Georges de La Tour (1593–1652), a French Baroque caravaggist painter and native of the Vic-sur-Seille region near Metz, France (technically part of the Holy Roman Empire, but ruled by France since 1552), and then belonging to the Duchy of Lorraine, is famous for his paintings of blind people.
The causes for eye disorders in his works are diverse, from presbyopia, myopia, cataracts, and strabismus, to eye complications resulting from Parkinson’s disease.1,2 This chiaroscuro master suddenly changed his early painting style from bright, common-life scenes to dark, candle-lit religious compositions. He may have developed eye problems himself,1 although no portraits of him have reached us. De La Tour’s painting The Pea-Eaters or Peasant Couple Eating, or The Porridge-Eaters (1620), depicts a couple with a challenging eye ailment different from those just described. Both of the malnourished peasants have swollen, half-closed eyelids suggesting bilateral conjunctival inflammation underneath.
The man’s right lower eyelid is particularly edematous, and has a purplish hue that might represent palpebral and conjunctival hemorrhages. Neither character look at their vegetable bowls or at each other but have a strange blank stare; they might be almost blind. In addition, both peasants have nail dystrophy (greyish nails on the thumb and second finger of the man’s left hand with what is known as ‘Beau’s lines’ — horizontal ridges — on the left thumb, and on the third left fingernail of the woman’s hand).
Vitamin A deficiency is a well-known cause of xerophthalmia, or corneal dryness, complicated by corneal ulcers, corneal scarring, and, finally, blindness. In addition it can cause skin disorders (xerosis and follicular hyperkeratosis). Nail dystrophy, manifesting as brittle nails with vertical ridges and Beau’s lines, is common among people with nutritional disorders including protein deficiency and pellagra. Trachyonychia — or rough nail plates with grey opacity, brittle and split ends, and with a rough sandpaper-like surface — is familiar in older people with a decreased food intake.3,4
The French region where these farmers lived suffered the consequences of continuous war between France and the Habsburg Empire throughout the 17th century. This led to Cardinal Richelieu’s troops invading the Duchy in 1641 during the Thirty Years’ War. Poor harvests, and livestock and poultry shortages, led to a well-reported and severe famine among the farmers at the time. Dried vegetables stored in cellars and other secluded parts of the farms were the only food available to them in those turbulent years.

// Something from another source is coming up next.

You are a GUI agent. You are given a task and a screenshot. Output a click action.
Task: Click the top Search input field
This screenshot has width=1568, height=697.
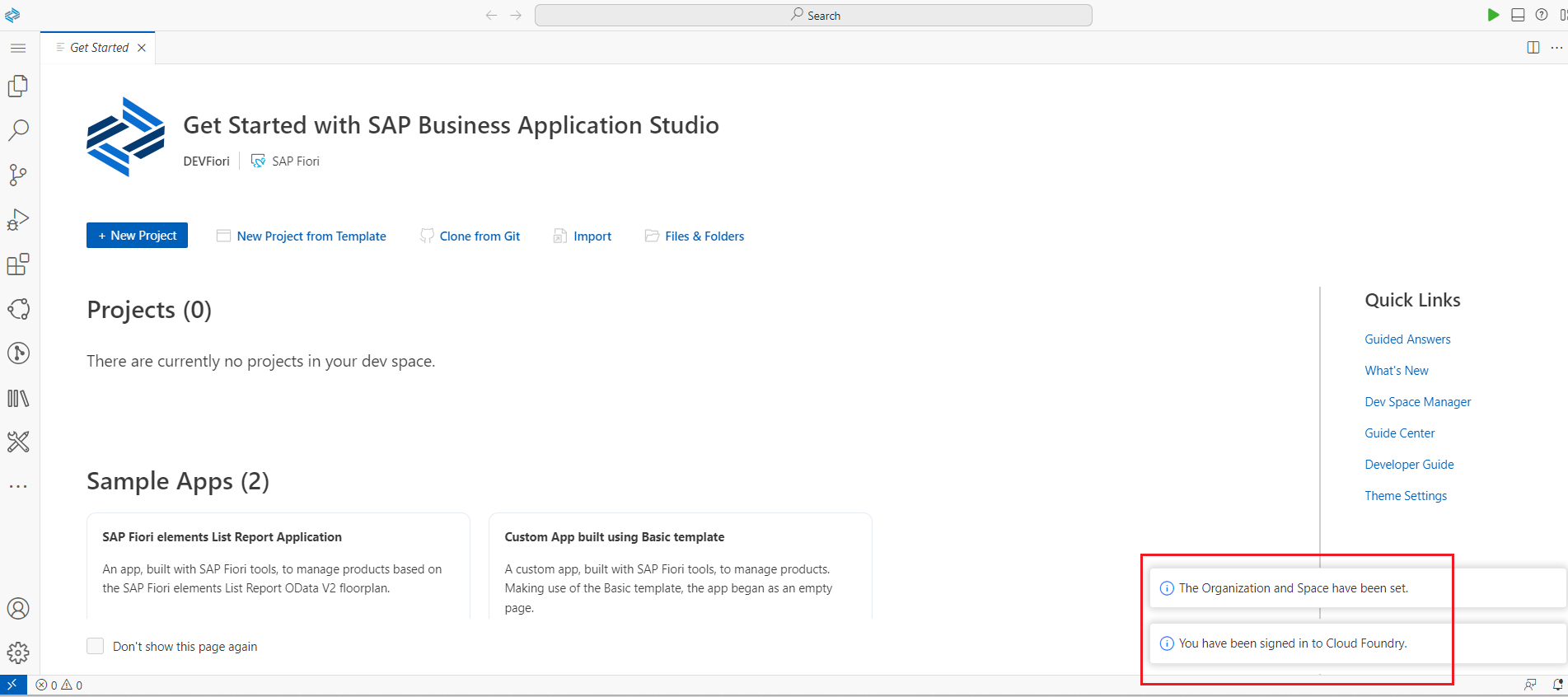pyautogui.click(x=813, y=16)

Georges de La Tour, The Pea-Eaters or Peasant Couple Eating (circa 1620). Gemäldegalerie, Berlin, Germany. [Public domain, via Wikimedia Commons.]
Vitamin A deficiency is due to deficient ingestion of fresh vegetables (carrots, broccoli, spinach, sweet potatoes), fruits (apricot, papaya), liver (beef, pork, chicken, cod), eggs, or dairy sources (cheese, milk, butter).5 Eye, skin, and nail disorders are the unfortunate consequences of vitamin A deficiency.4,5
In their swollen, half-closed eyelids and sad expression, as well as in their deformed nails, the poor old peasants shown here by de La Tour hungrily eating dried or boiled peas may well be showing the consequences of malnutrition: vitamin A deficiency and other hypovitaminosis due to the war shortages of fresh vegetables, livestock, and dairy products.